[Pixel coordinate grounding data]
——
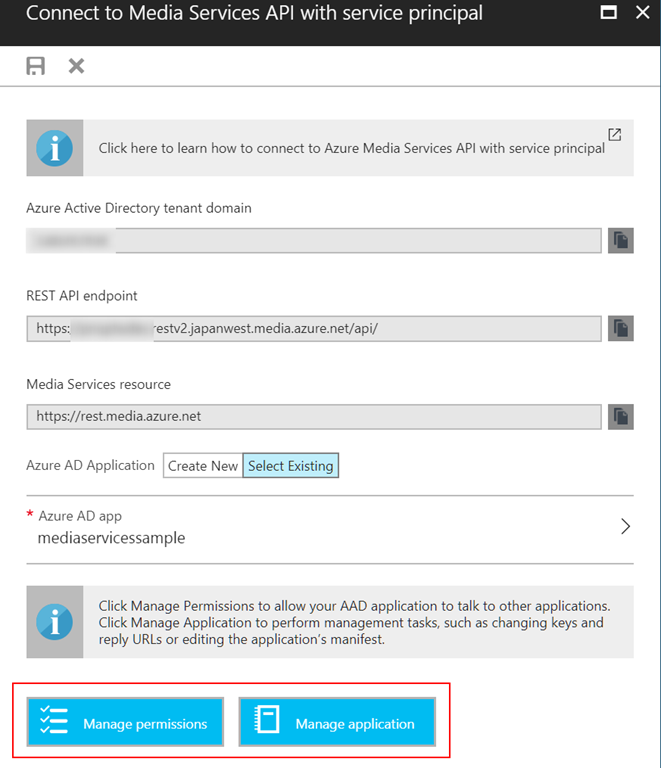The width and height of the screenshot is (661, 768).
Task: Close the service principal blade
Action: coord(640,14)
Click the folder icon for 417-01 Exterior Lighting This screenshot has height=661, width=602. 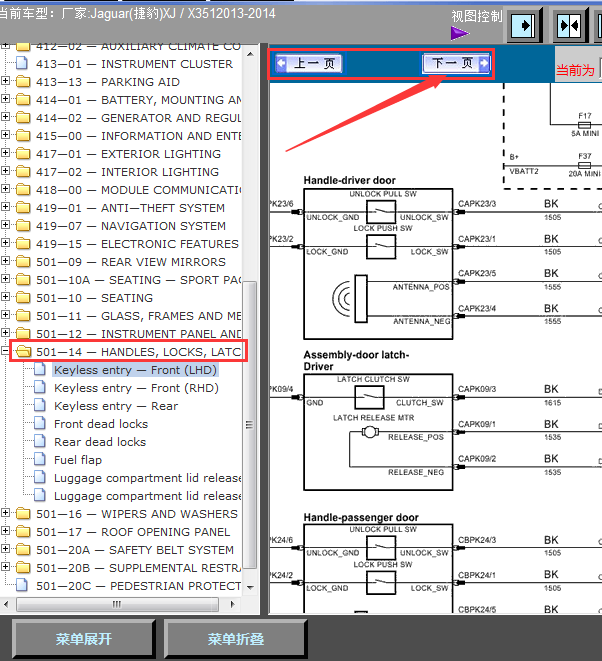[23, 154]
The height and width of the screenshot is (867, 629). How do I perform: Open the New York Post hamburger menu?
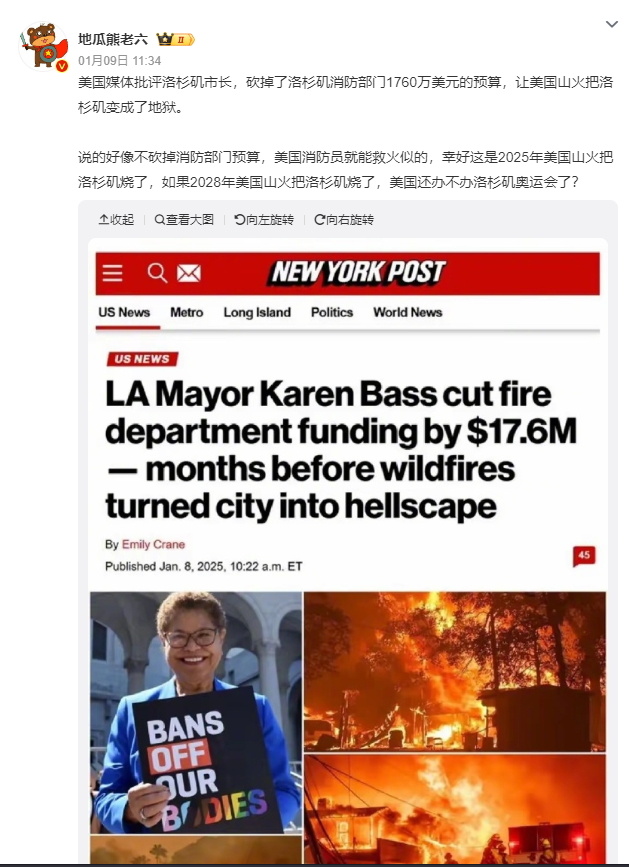coord(113,273)
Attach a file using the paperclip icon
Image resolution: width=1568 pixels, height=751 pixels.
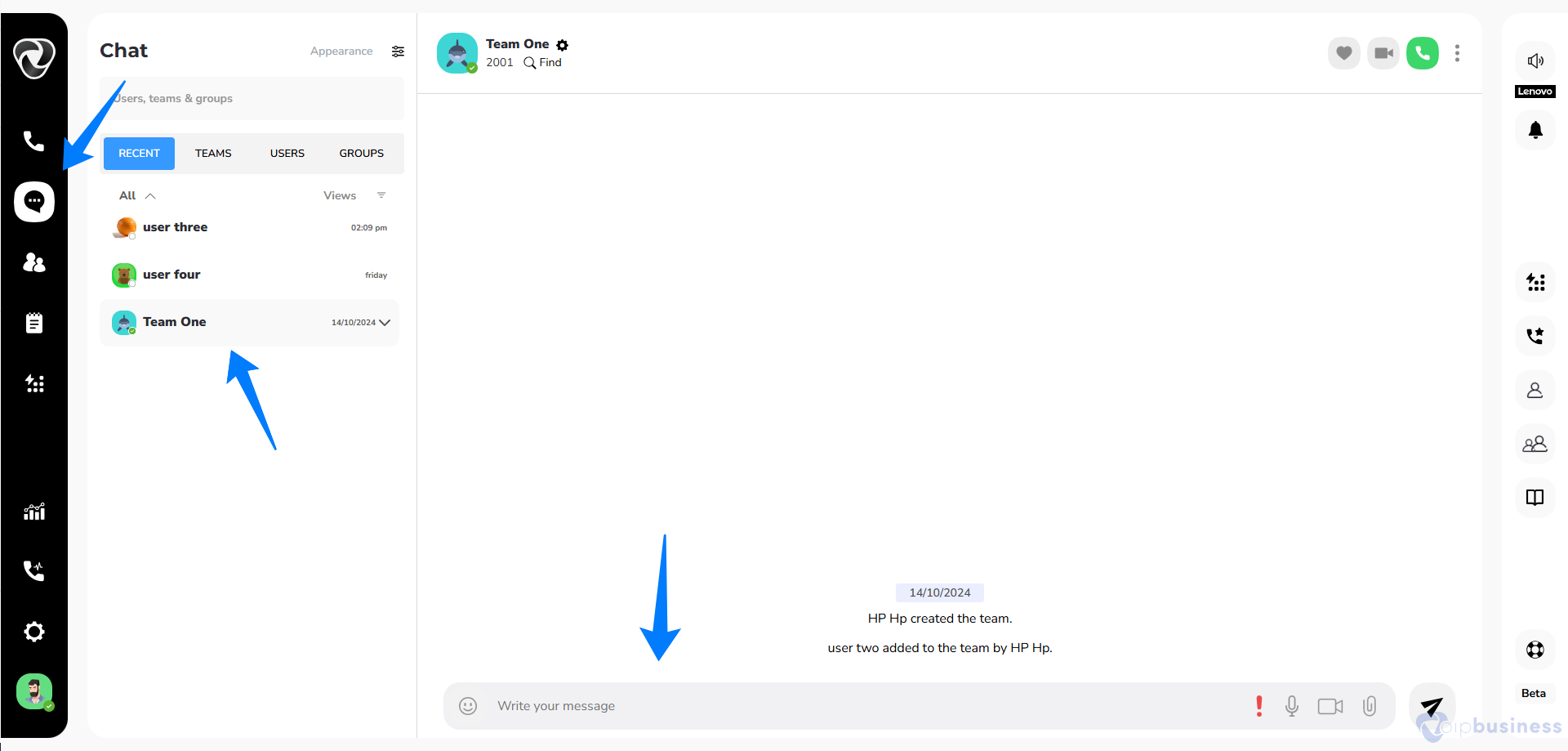click(x=1370, y=706)
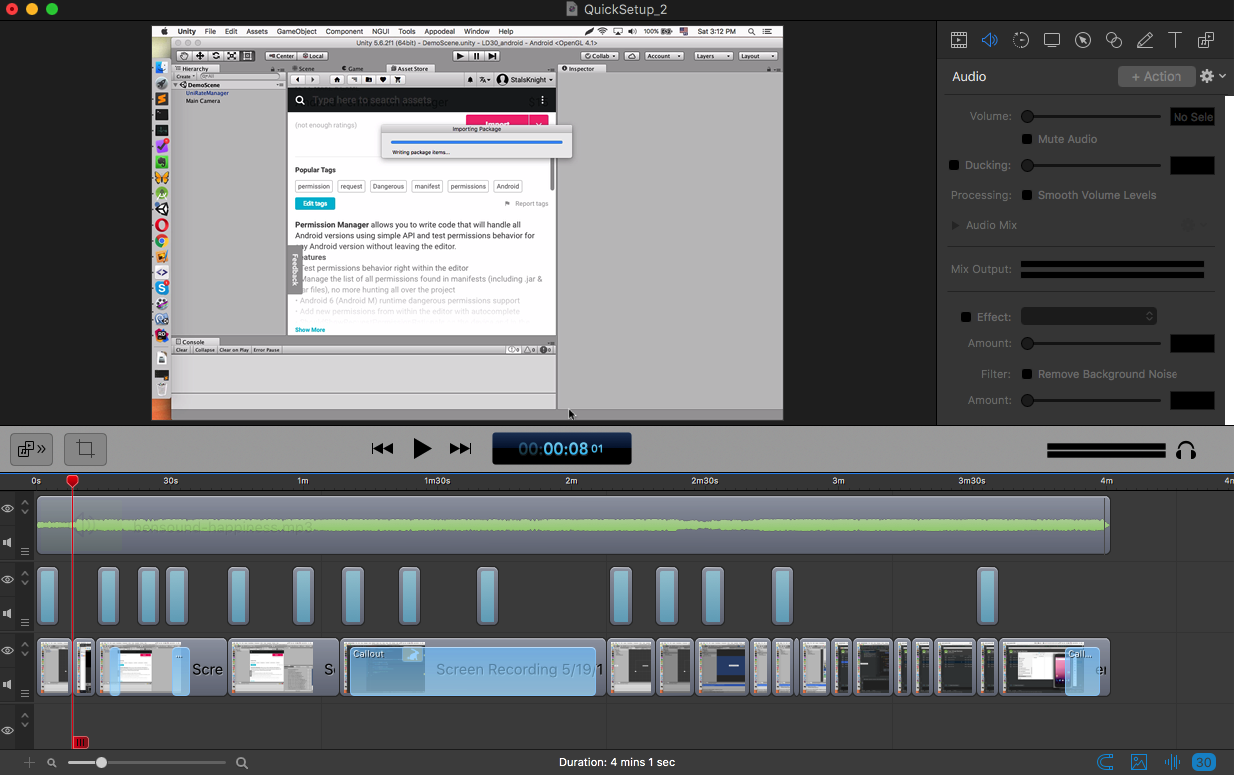1234x775 pixels.
Task: Enable the Smooth Volume Levels checkbox
Action: click(1027, 195)
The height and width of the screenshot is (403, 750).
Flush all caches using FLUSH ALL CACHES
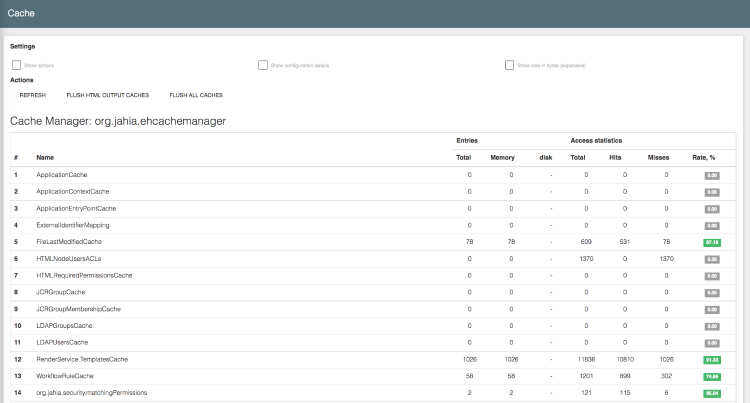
——
* ABOUT THIS TASK *
Please transcribe exactly the lines from the one containing "The height and width of the screenshot is (403, 750)." through the last line of the records above, both included, and leave out every picture.

* ANSWER TO THE PROBLEM *
The height and width of the screenshot is (403, 750).
Flush all caches using FLUSH ALL CACHES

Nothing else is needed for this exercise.